Health Canada will consult extensively with the provinces and territories during the development of the authorization framework.
Q. What will happen to the P/T class exemptions?
A. The existing class exemptions are currently set to expire on September 30, 2025. Health Canada will be consulting with provinces and territories on this subject over the coming months, and their views will be taken into consideration before deciding whether to extend the class exemptions.
Q. Will the proposed amendments include decriminalization or safer supply initiatives?
A. The new regulations would not authorize any activities related to prescribed alternatives, nor would they address the issue of the decriminalization of illegal drugs for personal possession.
The sale of illegal drugs for consumption at supervised consumption and drug checking services would remain strictly prohibited.

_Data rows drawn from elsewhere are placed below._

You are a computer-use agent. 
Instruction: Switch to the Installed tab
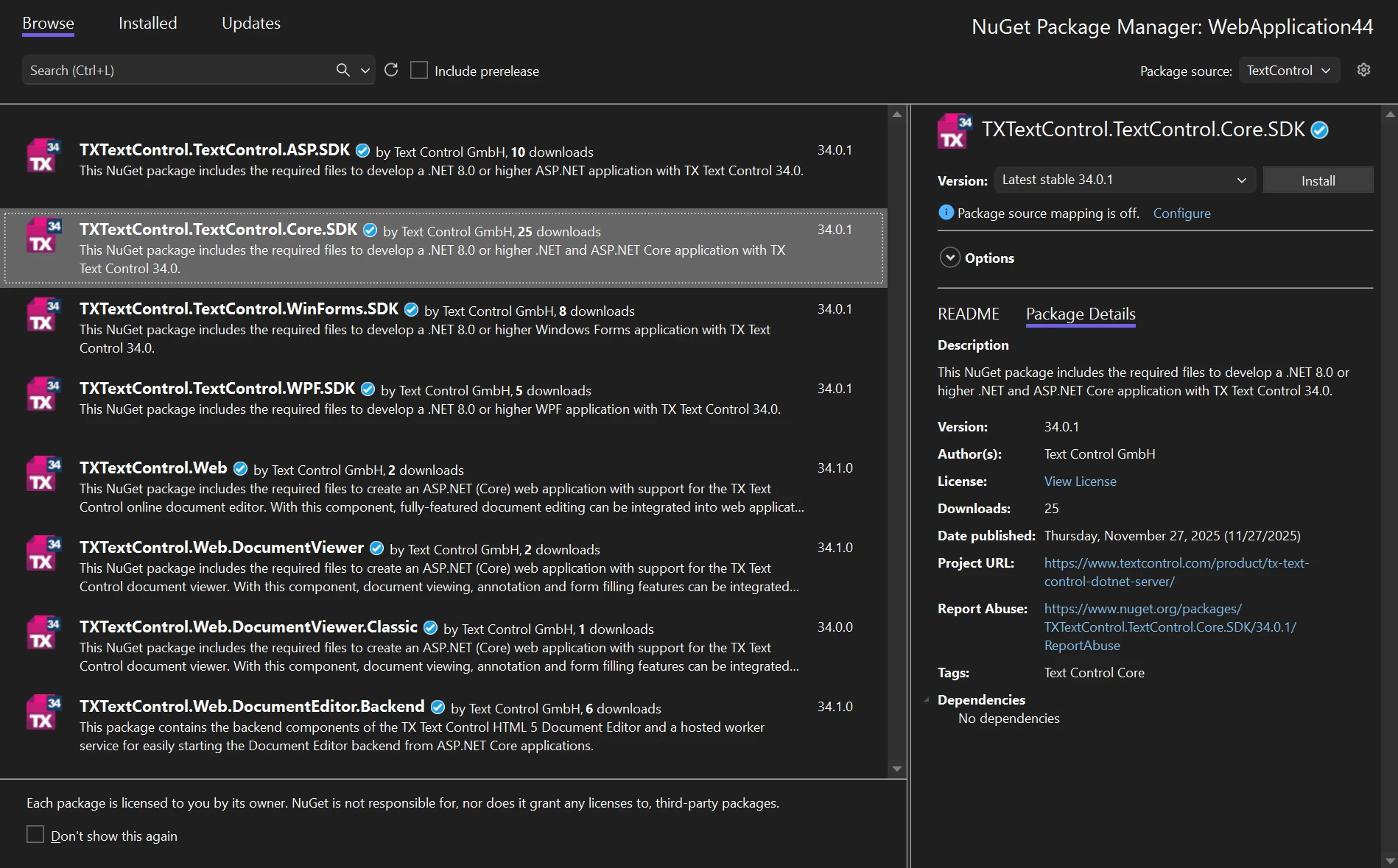click(x=147, y=23)
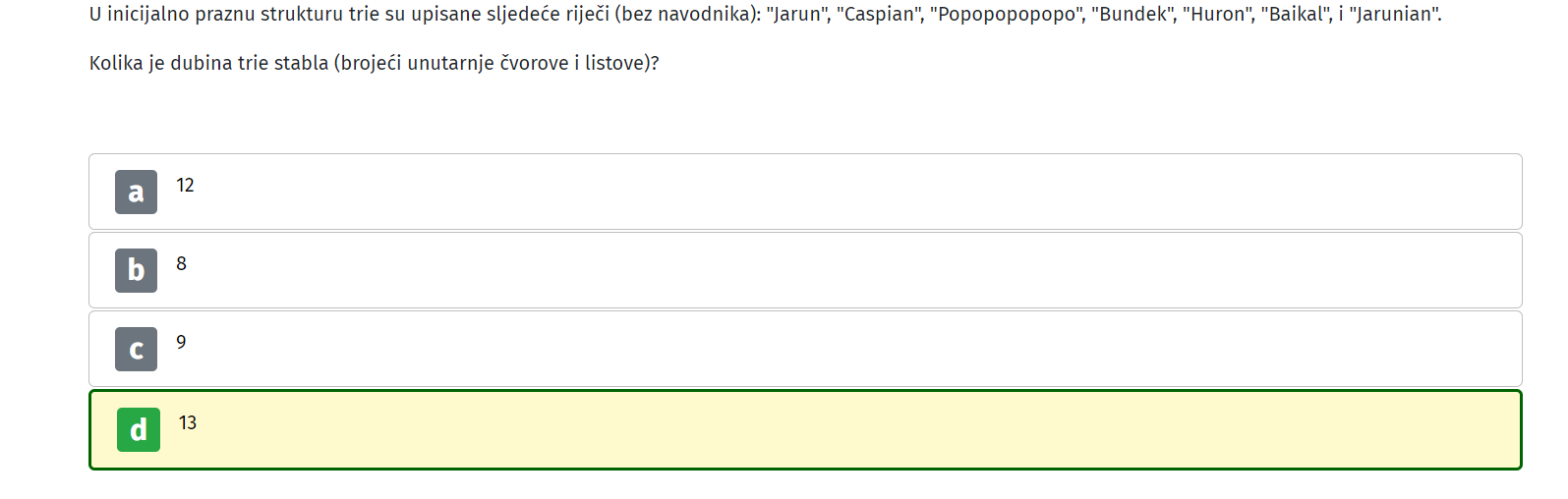
Task: Click the word "Bundek" in the question
Action: 1133,15
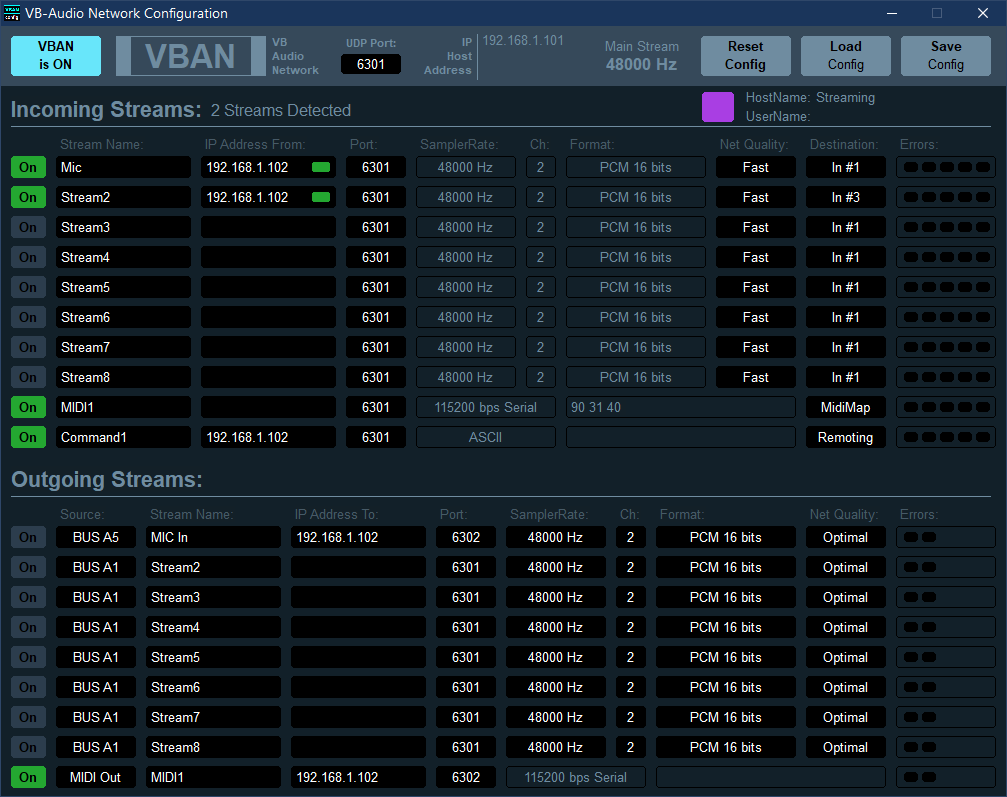This screenshot has height=797, width=1007.
Task: Click the VBAN logo banner
Action: (x=190, y=56)
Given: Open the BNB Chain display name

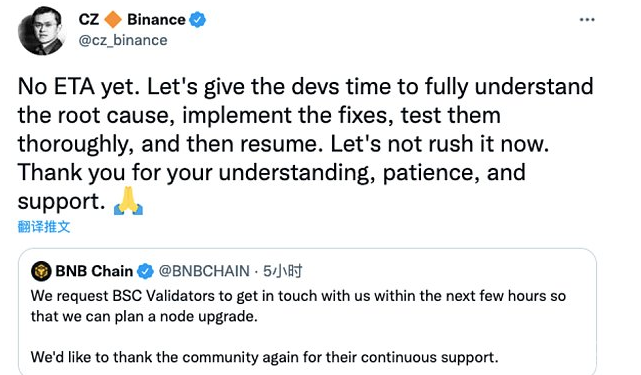Looking at the screenshot, I should (x=94, y=271).
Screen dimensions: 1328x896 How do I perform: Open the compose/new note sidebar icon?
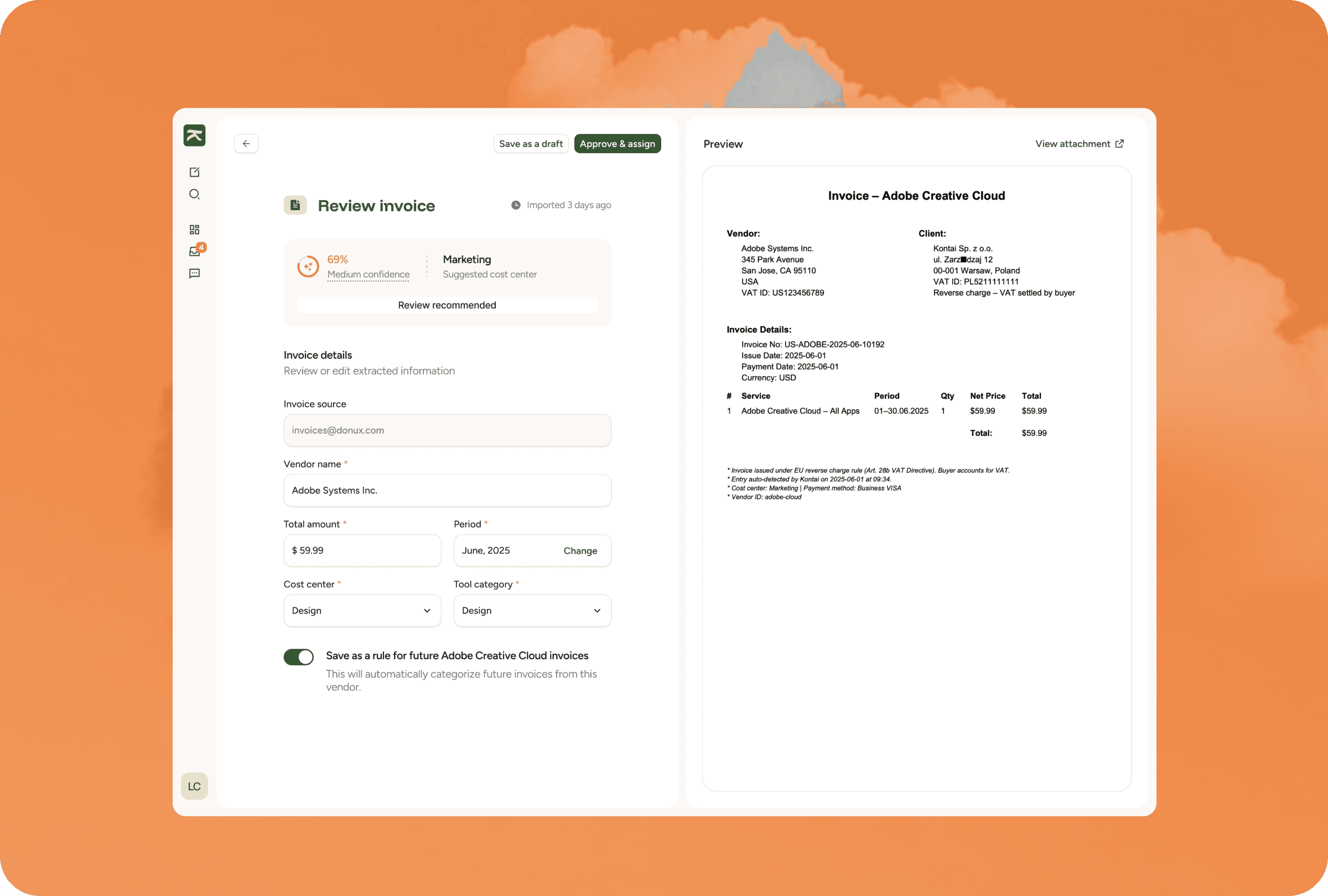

Supervised consumption services could continue to offer clients legal pharmaceutical drug therapies, such as methadone, to help treat substance use disorders, and allow them to refer clients to treatment services.

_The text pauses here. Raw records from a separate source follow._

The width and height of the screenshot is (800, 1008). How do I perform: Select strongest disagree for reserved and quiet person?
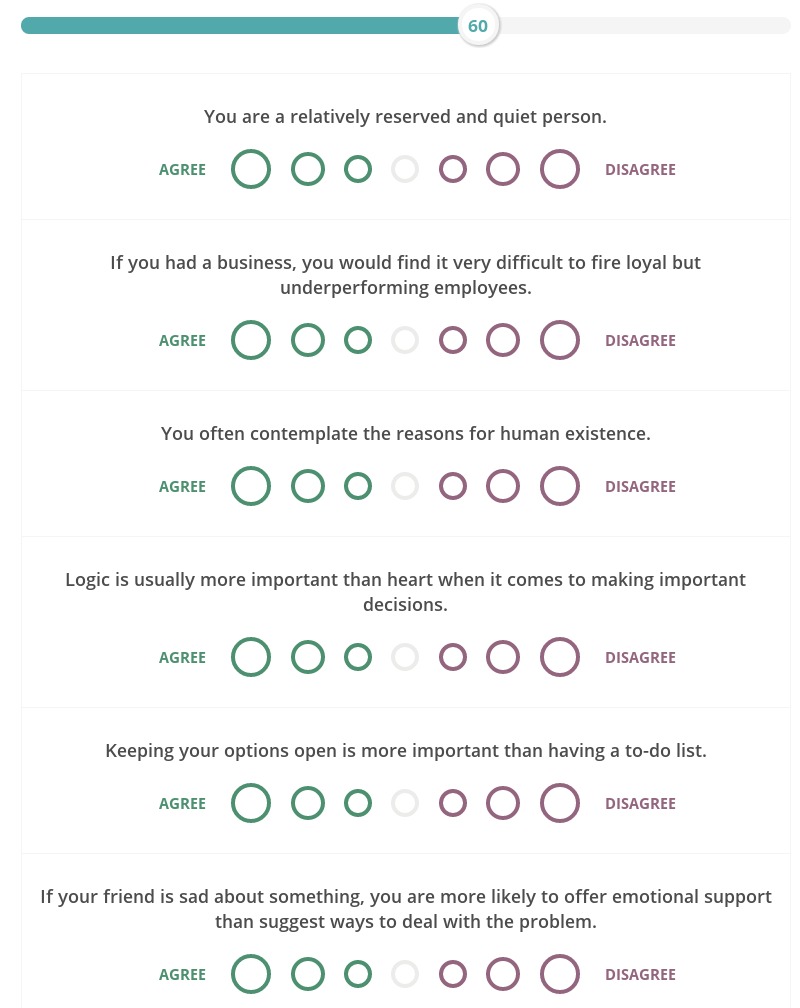[x=559, y=169]
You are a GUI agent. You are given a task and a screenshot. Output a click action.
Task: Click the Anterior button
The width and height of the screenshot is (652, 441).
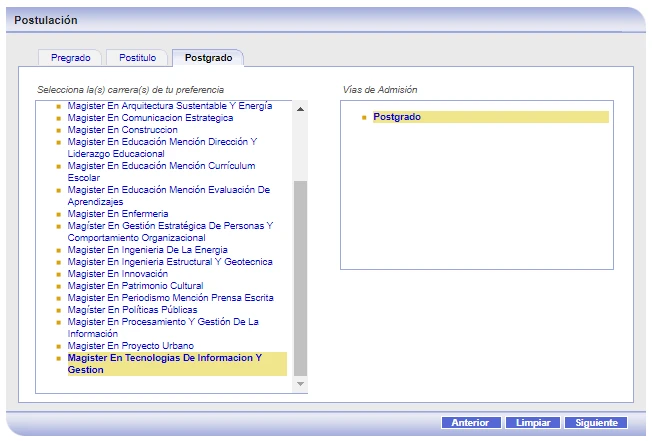(470, 423)
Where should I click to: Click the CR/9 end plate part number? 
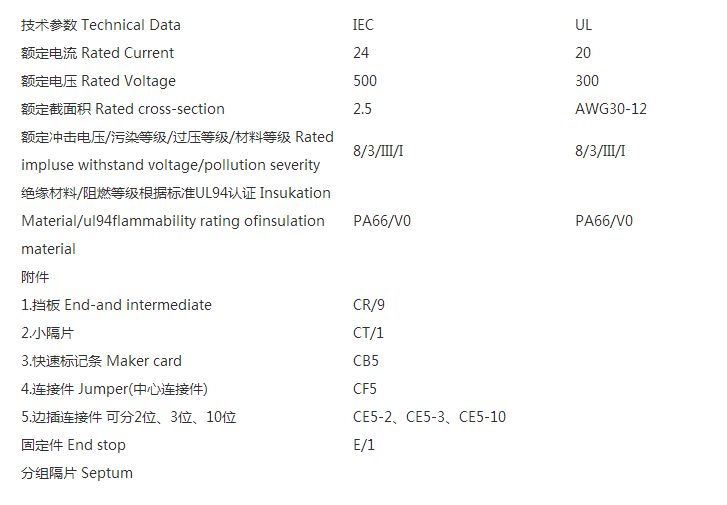369,305
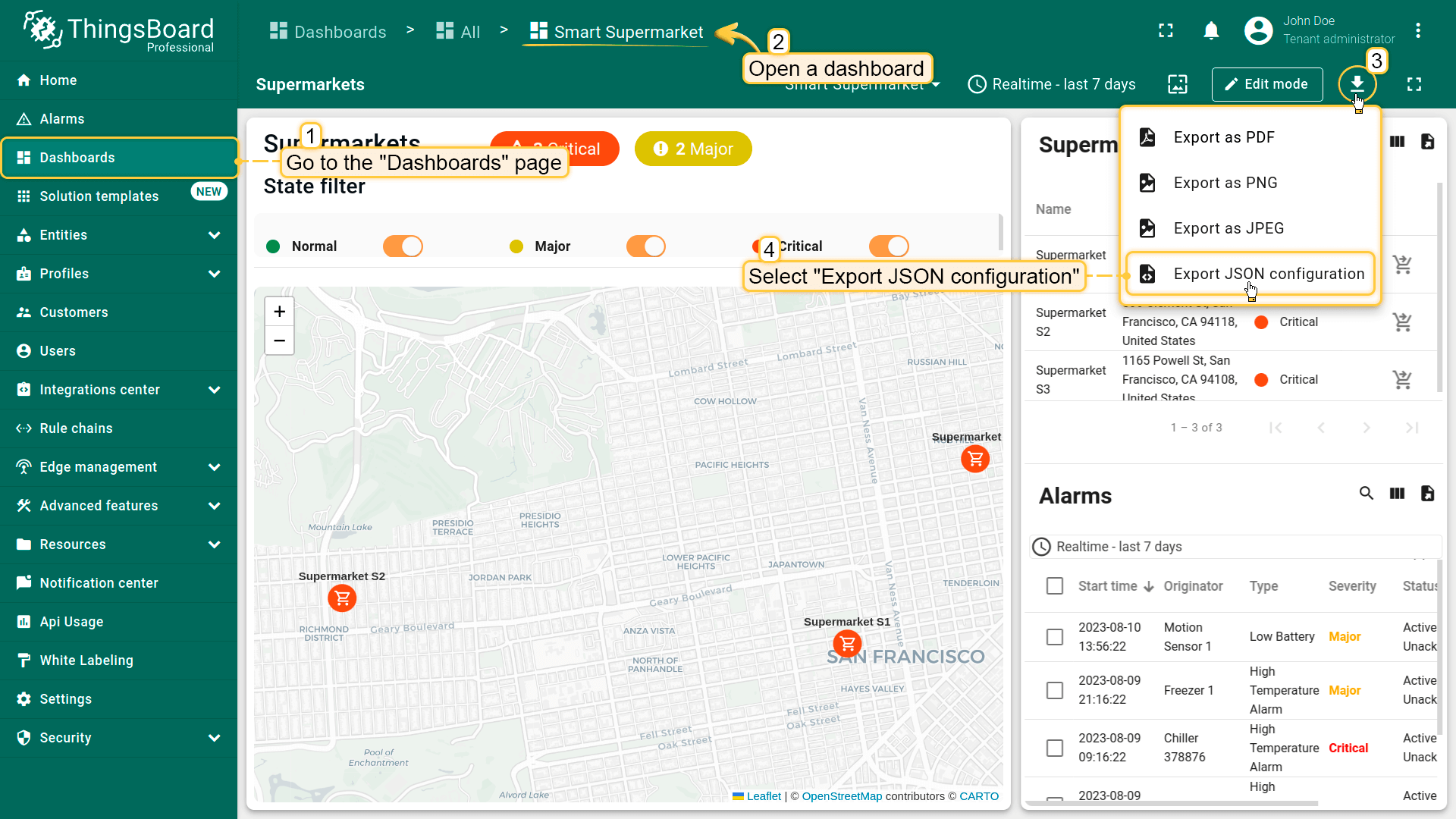Click the dashboard export download icon
This screenshot has height=819, width=1456.
pos(1357,83)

Q. Will the legislative amendments provide funding for SCS, UPHNS and/or drug checking?
A. The proposed amendments do not provide any funding for SCS, UPHNS or drug checking services.
Q. Will the proposed new authorization scheme for supervised consumption and drug checking services increase the number of SCS and UPHNS operating in Canada, and if so, by how many/year?

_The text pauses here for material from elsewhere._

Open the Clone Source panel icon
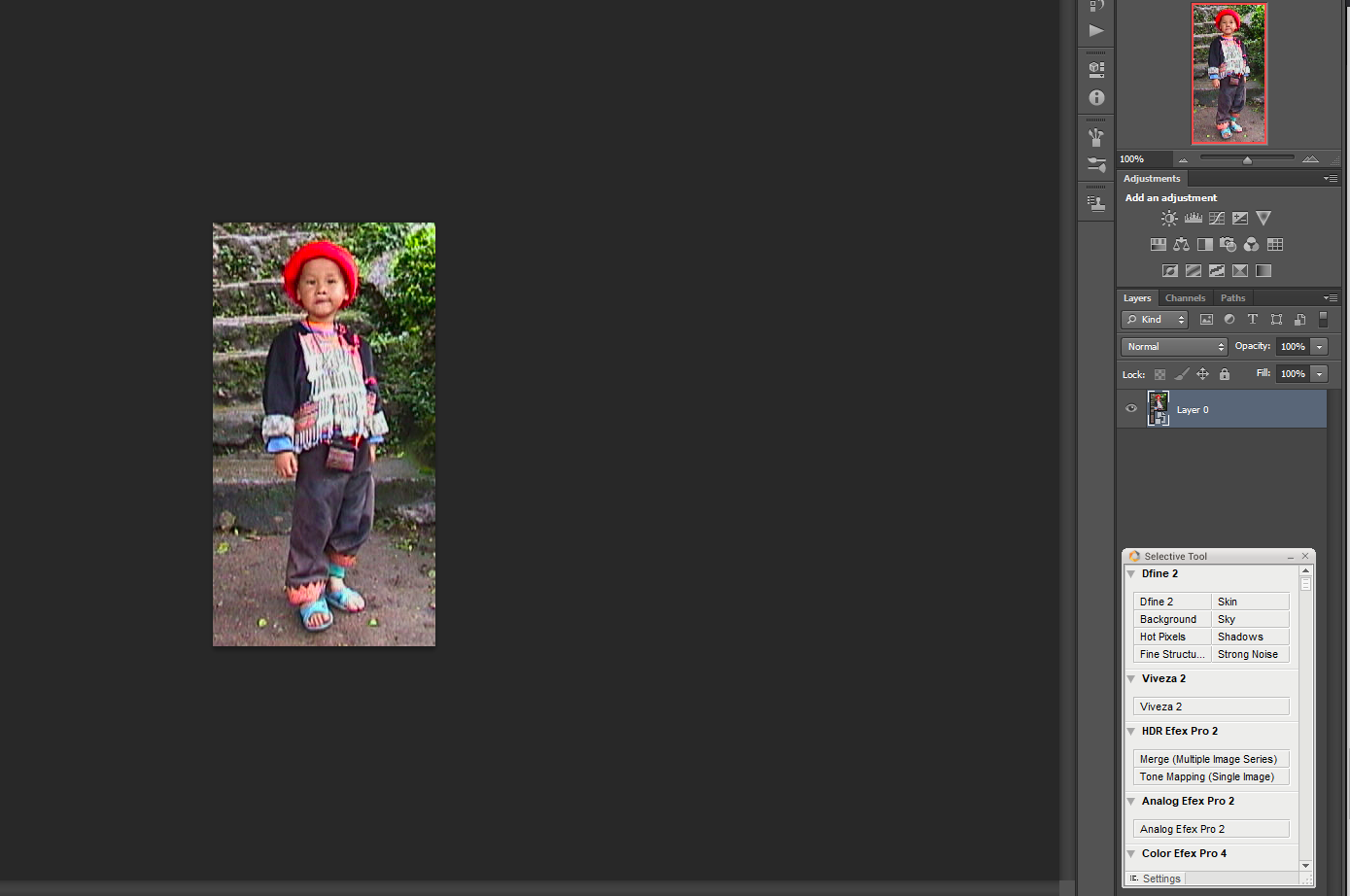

A. It is not possible to estimate how many more supervised consumption and drug checking services we could expect to see authorized under the new regulations. We do know that the legislative amendments made in 2017, which significantly streamlined application requirements for SCS, were critical in terms of facilitating the significant expansion of SCS across Canada (at the end of 2015, there was one SCS in Canada – now there are approximately 40). It is expected that the further streamlining of application requirements could lower barriers for smaller organizations, including in rural and remote communities, who may wish to operate a supervised consumption or drug checking service.
However, one of the main barriers to establishing or expanding existing supervised consumption and drug checking services is sustainable funding. The proposed amendments do not provide funding for these services.
Q. When will these amendments be implemented?
A. If the legislative amendments are adopted, provincial and territorial partners, service operators, people with lived and living experience, law enforcement, and other interested parties would be consulted as part of regulatory development to make sure their views are considered. Communities and individuals would also have the opportunity to provide their opinion on the proposed regulations during the public consultation period. These steps would take place before the new regulations are implemented.
The legislative amendments introducing new regulation-making authorities to the Controlled Drugs and Substances Act would come into force upon royal assent. The legislative amendments repealing existing provisions related to SCS would only come into force once the new regulations have been consulted upon and finalized. The regulations and repeals would come into force on the same date.
Transitional provisions are included as part of the legislative amendments to ensure that all existing supervised consumption and drug checking services can continue to operate until their exemptions expire, at which time the operators would apply for an authorization under the new regulatory scheme.
Q. What is the consultation and engagement plan?
A. In 2020-21, Health Canada held a consultation on proposed new regulations for supervised consumption sites and services, which concluded that legislative changes were needed prior to regulatory development.
Provincial and territorial partners, service operators, people with lived and living experience, law enforcement, and other interested parties would again be consulted as part of regulatory development to make sure their views are considered. Communities and individuals would also have the opportunity to provide their opinion on the proposed regulations during the public consultation period.